Медведю происходившее явно не нравилось, он смотрел с экрана, недовольно наморщив морду. Маркиза же наоборот широко улыбалась и неслышно посмеивалась, словно реагируя на лестные слова дикторши. Она казалась больше чем изображение, — практически живой и плотной, — отчего Сентябрь невольно затрепетала.
И вдруг неожиданно Маркиза повернулась лицом к камере. Рука ее по прежнему оставалась в медвежьей лапе. Она склонила голову на бок, словно любопытная птица, моргнула и вперилась взглядом прямо в глаза Сентябрь.

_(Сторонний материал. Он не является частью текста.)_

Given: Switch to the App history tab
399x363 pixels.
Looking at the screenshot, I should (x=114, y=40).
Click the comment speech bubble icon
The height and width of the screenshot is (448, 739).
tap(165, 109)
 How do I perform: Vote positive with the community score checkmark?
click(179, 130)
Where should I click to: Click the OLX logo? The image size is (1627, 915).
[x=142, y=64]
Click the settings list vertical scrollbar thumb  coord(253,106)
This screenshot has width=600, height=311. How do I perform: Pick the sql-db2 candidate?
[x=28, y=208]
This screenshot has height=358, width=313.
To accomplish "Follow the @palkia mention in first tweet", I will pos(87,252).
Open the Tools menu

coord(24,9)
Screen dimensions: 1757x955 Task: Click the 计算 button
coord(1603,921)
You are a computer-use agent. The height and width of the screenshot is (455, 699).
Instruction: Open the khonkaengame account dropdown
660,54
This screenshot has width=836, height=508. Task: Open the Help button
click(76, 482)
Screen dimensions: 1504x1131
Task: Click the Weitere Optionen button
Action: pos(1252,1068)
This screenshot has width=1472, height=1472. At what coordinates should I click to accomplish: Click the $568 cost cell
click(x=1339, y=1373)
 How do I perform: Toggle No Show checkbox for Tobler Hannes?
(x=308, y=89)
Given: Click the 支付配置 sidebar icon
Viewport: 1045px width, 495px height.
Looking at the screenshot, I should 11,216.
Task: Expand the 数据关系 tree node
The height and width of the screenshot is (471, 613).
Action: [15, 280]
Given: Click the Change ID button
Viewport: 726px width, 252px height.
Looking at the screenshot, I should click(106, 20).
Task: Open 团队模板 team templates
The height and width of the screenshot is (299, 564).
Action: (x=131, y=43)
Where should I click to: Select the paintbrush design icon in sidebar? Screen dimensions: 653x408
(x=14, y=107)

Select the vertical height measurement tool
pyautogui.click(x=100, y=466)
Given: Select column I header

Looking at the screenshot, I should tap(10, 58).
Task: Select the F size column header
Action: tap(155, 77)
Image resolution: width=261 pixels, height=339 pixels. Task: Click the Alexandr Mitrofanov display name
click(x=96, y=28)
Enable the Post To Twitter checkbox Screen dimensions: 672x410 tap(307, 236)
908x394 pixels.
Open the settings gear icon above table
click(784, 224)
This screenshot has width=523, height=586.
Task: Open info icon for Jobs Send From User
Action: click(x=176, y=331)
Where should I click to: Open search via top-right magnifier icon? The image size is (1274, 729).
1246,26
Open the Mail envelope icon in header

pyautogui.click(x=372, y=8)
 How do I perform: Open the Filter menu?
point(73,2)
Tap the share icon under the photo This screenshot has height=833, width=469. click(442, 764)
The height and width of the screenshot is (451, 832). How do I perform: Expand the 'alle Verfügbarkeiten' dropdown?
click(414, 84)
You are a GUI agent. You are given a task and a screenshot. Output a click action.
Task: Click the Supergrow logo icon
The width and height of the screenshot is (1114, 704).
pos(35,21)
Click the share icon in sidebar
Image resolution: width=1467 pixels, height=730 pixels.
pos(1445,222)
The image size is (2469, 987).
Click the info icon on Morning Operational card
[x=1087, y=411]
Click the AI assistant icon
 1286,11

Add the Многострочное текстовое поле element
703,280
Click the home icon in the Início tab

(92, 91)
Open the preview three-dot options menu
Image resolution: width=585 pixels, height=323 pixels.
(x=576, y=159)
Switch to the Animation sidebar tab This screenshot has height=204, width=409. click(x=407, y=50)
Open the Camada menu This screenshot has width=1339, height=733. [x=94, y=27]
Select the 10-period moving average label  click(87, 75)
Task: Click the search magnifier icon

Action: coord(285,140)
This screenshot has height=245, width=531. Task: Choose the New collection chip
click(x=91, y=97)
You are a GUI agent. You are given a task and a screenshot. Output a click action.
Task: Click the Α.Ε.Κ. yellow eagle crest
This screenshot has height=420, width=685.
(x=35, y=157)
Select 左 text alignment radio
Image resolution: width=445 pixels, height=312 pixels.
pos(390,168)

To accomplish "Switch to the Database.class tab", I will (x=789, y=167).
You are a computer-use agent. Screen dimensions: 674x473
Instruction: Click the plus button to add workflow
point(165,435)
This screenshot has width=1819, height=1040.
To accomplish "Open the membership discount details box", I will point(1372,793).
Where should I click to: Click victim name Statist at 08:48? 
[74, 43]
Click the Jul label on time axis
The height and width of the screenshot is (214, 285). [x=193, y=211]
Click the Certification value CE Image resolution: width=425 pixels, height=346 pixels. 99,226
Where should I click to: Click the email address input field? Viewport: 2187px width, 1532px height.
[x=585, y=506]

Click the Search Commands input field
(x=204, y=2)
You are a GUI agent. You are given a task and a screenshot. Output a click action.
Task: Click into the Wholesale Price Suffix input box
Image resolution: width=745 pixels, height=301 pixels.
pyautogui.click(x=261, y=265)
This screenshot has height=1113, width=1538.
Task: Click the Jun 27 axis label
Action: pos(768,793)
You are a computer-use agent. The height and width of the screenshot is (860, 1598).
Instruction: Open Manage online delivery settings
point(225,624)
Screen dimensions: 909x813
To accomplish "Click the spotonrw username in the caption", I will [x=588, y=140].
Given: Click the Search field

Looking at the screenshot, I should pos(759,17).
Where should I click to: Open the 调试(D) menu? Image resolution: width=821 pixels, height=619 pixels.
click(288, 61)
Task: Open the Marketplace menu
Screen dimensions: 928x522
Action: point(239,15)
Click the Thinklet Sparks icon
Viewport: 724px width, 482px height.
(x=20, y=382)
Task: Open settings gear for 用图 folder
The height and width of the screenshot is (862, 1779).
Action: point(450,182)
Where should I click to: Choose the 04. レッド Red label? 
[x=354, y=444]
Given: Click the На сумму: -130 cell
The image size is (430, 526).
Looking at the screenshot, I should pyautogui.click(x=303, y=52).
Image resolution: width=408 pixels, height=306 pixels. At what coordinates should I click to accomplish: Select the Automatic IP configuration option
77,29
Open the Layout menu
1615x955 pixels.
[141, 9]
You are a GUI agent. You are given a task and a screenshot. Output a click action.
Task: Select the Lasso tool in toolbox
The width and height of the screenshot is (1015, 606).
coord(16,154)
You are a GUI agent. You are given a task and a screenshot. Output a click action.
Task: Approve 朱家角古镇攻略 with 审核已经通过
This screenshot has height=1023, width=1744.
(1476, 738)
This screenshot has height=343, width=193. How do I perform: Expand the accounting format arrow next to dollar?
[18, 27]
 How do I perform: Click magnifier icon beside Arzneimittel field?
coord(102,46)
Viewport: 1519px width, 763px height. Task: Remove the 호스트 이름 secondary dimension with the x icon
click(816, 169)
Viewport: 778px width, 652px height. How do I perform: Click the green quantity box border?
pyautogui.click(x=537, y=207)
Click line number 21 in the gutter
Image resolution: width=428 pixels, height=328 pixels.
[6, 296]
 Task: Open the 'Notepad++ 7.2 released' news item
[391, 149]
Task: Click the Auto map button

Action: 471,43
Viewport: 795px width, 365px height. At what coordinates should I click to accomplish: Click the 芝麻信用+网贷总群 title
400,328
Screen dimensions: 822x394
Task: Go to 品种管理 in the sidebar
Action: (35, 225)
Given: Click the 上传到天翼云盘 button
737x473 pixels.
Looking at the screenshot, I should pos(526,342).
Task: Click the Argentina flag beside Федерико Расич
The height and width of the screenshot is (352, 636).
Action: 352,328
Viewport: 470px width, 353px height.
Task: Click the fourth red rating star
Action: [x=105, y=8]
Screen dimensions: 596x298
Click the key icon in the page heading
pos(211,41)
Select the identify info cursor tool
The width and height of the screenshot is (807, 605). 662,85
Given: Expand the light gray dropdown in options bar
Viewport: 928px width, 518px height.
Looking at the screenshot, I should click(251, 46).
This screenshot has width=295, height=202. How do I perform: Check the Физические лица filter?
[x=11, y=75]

— Слушай. — произнесла Маркиза голосом дикторши. — Я к тебе обращаюсь. — Все, кто был в зале, повернули голову в сторону Сентябрь. Дол оберегающее приобнял ее за плечи свою когтистой лапой. — Сентябрь, что ж ты сидишь здесь в такой замечательный погожий денек? Иди лучше поиграй во что-нибудь.
— Ну я…
— Помолчи. Меня так утомляет слушать. Если ты, Сентябрь, сию же минуту не придешь в Бриарий, то я с тобой поссорюсь. А ведь я очень дружелюбная Маркиза, — особенно для всех, кто послушен.
Сентябрь просто оторопела. От испуга она сжала коробочку с воздушными гранатовыми зернам, отчего рассыпала несколько на юбку и пол, — ей казалось, что ее застукали за чем-то отвратительным или за какой-то подлой проделкой. Но ведь она ничего такого не сделала! По крайней мере пока! Как вообще Маркиза могла знать о ней? И ведь не спрячешься никуда.
— Я сказала, сию же минуту, — прошипела с экрана Маркиза. — Ты меня слышишь, маленькая тщедушная воришка.
Маркиза подчеркнула свои слова подманивающими движениями пальца, но в то же мгновение экран замерцал, изображение поплыло и вскоре совсем исчезло. Кинотеатр погрузился во мрак.